**Your task**
Search the records for lines with the word "agent" and copy each match.

**Information shown**
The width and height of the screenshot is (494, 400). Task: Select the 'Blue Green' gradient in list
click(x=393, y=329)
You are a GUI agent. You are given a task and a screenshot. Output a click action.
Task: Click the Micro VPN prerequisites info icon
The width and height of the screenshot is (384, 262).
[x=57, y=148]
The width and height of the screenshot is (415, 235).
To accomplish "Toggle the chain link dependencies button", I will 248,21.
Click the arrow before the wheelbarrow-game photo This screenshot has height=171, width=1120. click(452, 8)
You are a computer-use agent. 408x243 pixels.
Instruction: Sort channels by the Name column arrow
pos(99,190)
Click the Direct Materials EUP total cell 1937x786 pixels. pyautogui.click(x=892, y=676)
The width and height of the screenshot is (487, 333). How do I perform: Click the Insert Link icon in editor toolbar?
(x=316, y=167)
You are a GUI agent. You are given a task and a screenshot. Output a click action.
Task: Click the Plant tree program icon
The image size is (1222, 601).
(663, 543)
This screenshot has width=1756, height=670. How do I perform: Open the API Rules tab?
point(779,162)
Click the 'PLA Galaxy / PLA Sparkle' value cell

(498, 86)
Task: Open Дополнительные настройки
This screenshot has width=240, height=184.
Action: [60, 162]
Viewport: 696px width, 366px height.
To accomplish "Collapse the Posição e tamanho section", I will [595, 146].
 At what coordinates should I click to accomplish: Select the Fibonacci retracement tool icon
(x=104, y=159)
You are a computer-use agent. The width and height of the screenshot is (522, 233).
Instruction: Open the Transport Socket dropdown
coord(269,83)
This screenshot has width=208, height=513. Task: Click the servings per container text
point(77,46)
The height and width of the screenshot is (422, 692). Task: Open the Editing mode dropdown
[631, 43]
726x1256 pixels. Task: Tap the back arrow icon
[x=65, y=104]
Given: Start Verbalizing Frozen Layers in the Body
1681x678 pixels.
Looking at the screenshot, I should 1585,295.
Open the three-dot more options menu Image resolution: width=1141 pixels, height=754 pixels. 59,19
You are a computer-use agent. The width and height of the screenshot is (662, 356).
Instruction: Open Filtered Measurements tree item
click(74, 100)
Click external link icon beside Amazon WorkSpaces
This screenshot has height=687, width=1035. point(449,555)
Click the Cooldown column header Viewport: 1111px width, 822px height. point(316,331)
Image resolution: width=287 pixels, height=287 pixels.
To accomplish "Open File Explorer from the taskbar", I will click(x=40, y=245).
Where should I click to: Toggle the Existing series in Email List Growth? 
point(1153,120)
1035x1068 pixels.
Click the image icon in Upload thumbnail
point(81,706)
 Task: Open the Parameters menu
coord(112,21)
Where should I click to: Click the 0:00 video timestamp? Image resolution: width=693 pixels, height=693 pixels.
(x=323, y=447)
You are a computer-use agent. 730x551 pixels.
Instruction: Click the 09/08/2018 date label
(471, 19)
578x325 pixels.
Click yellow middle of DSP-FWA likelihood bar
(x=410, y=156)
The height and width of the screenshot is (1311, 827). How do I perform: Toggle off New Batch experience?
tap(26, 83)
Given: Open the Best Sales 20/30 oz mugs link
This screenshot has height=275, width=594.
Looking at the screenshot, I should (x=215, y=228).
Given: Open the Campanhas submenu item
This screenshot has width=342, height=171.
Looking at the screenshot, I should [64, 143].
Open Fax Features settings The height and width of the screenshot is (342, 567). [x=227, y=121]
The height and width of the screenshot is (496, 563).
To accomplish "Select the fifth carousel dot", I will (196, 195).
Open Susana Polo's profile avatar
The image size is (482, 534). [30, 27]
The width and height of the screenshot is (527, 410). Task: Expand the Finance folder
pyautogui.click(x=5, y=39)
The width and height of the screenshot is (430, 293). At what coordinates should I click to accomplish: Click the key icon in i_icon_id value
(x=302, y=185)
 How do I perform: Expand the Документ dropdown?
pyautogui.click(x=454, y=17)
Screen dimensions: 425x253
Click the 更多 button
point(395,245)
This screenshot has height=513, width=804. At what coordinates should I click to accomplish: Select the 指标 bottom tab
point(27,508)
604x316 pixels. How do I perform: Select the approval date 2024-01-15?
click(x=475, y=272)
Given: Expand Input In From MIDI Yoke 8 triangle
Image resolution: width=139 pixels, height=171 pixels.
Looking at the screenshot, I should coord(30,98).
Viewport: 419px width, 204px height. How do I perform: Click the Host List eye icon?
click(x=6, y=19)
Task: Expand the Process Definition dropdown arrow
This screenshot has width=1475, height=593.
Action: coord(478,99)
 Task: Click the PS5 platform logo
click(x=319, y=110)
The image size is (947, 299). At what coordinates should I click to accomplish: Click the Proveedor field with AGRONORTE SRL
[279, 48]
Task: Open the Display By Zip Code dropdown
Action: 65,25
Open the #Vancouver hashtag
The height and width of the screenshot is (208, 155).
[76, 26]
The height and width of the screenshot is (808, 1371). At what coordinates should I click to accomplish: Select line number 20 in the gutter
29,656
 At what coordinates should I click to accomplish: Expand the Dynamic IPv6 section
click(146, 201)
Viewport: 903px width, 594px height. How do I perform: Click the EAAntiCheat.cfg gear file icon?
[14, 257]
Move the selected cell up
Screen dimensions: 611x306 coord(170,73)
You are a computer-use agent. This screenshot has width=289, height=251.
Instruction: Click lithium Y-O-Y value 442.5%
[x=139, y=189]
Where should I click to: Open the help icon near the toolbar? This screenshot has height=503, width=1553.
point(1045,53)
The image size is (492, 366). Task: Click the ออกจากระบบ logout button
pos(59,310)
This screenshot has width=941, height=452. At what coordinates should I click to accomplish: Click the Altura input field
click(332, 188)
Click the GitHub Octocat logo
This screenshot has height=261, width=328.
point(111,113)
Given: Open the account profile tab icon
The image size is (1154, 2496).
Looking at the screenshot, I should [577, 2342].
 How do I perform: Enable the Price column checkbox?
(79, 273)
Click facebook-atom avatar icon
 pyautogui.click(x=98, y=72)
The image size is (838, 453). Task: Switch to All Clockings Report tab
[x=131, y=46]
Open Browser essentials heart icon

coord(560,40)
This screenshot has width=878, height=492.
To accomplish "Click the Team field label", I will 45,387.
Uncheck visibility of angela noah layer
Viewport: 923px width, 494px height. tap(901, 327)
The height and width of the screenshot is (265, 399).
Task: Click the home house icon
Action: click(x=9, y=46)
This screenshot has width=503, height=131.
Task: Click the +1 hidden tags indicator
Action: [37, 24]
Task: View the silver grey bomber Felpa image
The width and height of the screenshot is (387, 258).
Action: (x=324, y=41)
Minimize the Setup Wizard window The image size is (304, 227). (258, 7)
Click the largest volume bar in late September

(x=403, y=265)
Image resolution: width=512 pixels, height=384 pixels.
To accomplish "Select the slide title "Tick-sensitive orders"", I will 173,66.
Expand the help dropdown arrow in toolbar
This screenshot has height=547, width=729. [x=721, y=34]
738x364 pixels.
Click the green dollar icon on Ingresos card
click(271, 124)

**Task solution**
You are a GUI agent. You are given a task and a screenshot. Output a click action.
You are a computer-use agent. 408x243 pixels.
You are a GUI agent. You are given a task and a screenshot. Output a click action.
You are a computer-use agent. The width and height of the screenshot is (522, 233).
You are a computer-use agent. The width and height of the screenshot is (662, 356).
You are a computer-use agent. 730x551 pixels.
You are a computer-use agent. This screenshot has width=289, height=251.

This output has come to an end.